Jul. 29th, 2005

elizabeth: woman with a red umbrella walking into a storm (Default)
Second therapy session wth Dr. C today. I had one with another woman, a week or so ago, but decided to stick with Dr. C for a few reasons -- she's closer, she takes my insurance, she brought up morals in our first session, which I liked, and her questioning wasn't as invasive as the second one's. Which probably shows how ill-suited I am for therapy, but we'll see how well I can overcome my fierce desire to be private and not reveal myself in all my disfunctional glory. That was the problem with the other woman -- I got the feeling that she saw me as a mess who managed to function, while Dr. C got the (more accurate, I hope) impression of a highly-accomplished and talented young woman with some problems.

I'm doing this for the next few weeks, until I go to Barnard, just to figure out what I want from more long-term therapy -- which I've resisted getting for the last few years, mostly because my biological father has been pushing me to have it.

Today, I showed her some of the emails he's sent me over the last several years, emails which upset me deeply every time I get them, emails I can't bear to read. They're manipulative and hurtful, and I know I want them to stop.

I'm not sure what I want from him. I know that when he contacts me, I get upset. I know that I dread the thought of running into him when I stay with my maternal grandparents, who live in the same apartment building (long story). I know that I was distraught when he wanted to come to my high school graduation. I know that when I think about my college graduation, I see my mother, my sister, my mother's boyfriend (who is, for all intents and purposes, my stepfather; he has been my father figure for years, and a better one than my biological father was during most of my childhood and all of my adolescence), my friends there, but not him. I know that when I think about whatever relationships I manage to patch together in that clean well-lighted place of the future, he's never there; he's something I have to explain away, like a Jack Aubrey dull-blue scar on my back.

Dr. C was pushing me to explain what he could do right, so that I would be willing to communicate with him, and I honestly couldn't think of anything, other than get a complete personality transplant and erase the last twelve years.

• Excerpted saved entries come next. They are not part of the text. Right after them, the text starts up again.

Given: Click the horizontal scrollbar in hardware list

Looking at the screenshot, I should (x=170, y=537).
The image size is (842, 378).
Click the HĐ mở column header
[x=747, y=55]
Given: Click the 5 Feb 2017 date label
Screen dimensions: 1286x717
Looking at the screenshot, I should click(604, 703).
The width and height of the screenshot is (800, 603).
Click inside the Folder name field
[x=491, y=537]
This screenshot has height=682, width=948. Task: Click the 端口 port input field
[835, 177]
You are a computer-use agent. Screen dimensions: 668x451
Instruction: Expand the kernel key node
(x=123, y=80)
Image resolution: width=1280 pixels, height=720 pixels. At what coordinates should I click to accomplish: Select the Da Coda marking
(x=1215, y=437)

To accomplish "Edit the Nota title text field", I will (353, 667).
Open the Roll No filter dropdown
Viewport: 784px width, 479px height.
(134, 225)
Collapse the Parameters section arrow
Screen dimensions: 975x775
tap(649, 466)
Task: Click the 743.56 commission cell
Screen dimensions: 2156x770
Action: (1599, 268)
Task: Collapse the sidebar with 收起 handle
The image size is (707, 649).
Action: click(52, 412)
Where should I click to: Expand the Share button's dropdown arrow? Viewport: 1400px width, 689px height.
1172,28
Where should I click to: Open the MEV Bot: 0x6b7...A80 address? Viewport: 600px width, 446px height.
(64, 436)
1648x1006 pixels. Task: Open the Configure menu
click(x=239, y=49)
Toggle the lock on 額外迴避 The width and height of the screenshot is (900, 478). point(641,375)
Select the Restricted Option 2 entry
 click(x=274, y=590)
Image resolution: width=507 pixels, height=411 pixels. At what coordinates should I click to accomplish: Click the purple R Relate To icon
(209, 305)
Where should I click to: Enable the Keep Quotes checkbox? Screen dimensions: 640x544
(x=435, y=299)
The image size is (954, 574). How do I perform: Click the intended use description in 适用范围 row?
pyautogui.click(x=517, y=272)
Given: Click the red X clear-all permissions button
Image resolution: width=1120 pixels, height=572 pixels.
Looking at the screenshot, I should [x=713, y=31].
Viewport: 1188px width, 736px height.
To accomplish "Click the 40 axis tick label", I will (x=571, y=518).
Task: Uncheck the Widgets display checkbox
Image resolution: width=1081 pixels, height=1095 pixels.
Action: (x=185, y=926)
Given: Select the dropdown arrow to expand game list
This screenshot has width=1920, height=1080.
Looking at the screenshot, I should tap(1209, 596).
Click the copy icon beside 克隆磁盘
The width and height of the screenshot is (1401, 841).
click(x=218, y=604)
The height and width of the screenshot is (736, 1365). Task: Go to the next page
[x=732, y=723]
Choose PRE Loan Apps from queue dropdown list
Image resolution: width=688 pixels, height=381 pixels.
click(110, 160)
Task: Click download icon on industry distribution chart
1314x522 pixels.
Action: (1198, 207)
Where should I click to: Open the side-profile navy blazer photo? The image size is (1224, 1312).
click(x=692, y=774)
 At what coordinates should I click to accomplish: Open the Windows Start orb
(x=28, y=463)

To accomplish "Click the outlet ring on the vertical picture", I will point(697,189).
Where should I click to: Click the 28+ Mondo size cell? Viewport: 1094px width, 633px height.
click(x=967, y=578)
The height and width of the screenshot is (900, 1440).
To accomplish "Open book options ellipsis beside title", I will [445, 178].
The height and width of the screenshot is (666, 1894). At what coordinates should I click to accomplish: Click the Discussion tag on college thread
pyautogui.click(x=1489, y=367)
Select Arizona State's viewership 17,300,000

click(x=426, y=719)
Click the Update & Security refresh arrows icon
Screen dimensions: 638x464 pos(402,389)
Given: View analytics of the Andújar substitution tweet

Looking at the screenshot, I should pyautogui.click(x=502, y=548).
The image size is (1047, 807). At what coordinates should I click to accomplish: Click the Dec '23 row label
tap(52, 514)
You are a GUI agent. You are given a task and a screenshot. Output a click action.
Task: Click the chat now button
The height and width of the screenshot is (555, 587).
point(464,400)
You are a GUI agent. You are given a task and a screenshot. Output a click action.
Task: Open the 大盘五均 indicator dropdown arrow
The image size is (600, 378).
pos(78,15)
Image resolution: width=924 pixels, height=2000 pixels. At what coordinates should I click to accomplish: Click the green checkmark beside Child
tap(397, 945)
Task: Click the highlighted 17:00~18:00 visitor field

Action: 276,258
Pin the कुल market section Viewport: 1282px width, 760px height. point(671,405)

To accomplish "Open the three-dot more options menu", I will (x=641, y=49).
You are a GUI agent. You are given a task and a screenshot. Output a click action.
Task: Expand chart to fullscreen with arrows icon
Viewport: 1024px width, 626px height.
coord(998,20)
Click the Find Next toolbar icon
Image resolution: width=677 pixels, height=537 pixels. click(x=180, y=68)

I don't think she believed me.

It is so hard to explain why he frightens me so, why I mentally flinch at the thought of speaking to him again or emailing him. I have become so sure over the last year that I don't want him in my life that I'm almost insulted at her questioning if that's the best thing for me to do, what I really want to do.

This feels almost superfluous. As if I no longer need therapy. But I know -- I know -- that as soon as I have a bad week, one of stress and deadlines and small disasters and pressure and minor emotional upset (I never claimed not to be high-strung), this will smash down on my head again and be just as bad as before. I cannot afford to let this slide. I have to cope with it now, before it destroys anything else. I will not be poisoned from the inside out. I won't let him do that to me.

I just don't particularly want to do it. I'd like to come out the other side, with whatever realization and decision made and clean and shining in my hand, like a sword balanced on my palm or a CD spinning on my fingertip. It's time-consuming, it's boring -- I know all the background on this, I don't really want to go through again for an outsider, and I'm having a small FAMILY BETRAYAL bell ding in my head at telling Dr. C all this stuff; my family is artistic and dramatic and they are good people and I love them, but we are no saints -- and I'm afraid that being in therapy will fuck with my writing, and I will suffer damn near anything rather than do that.

One possible division between writers and dilennettes is between those who want to write and those who want to have written. I don't want to be in therapy, I want to have been in therapy. I want it all to be over and to get on with my life.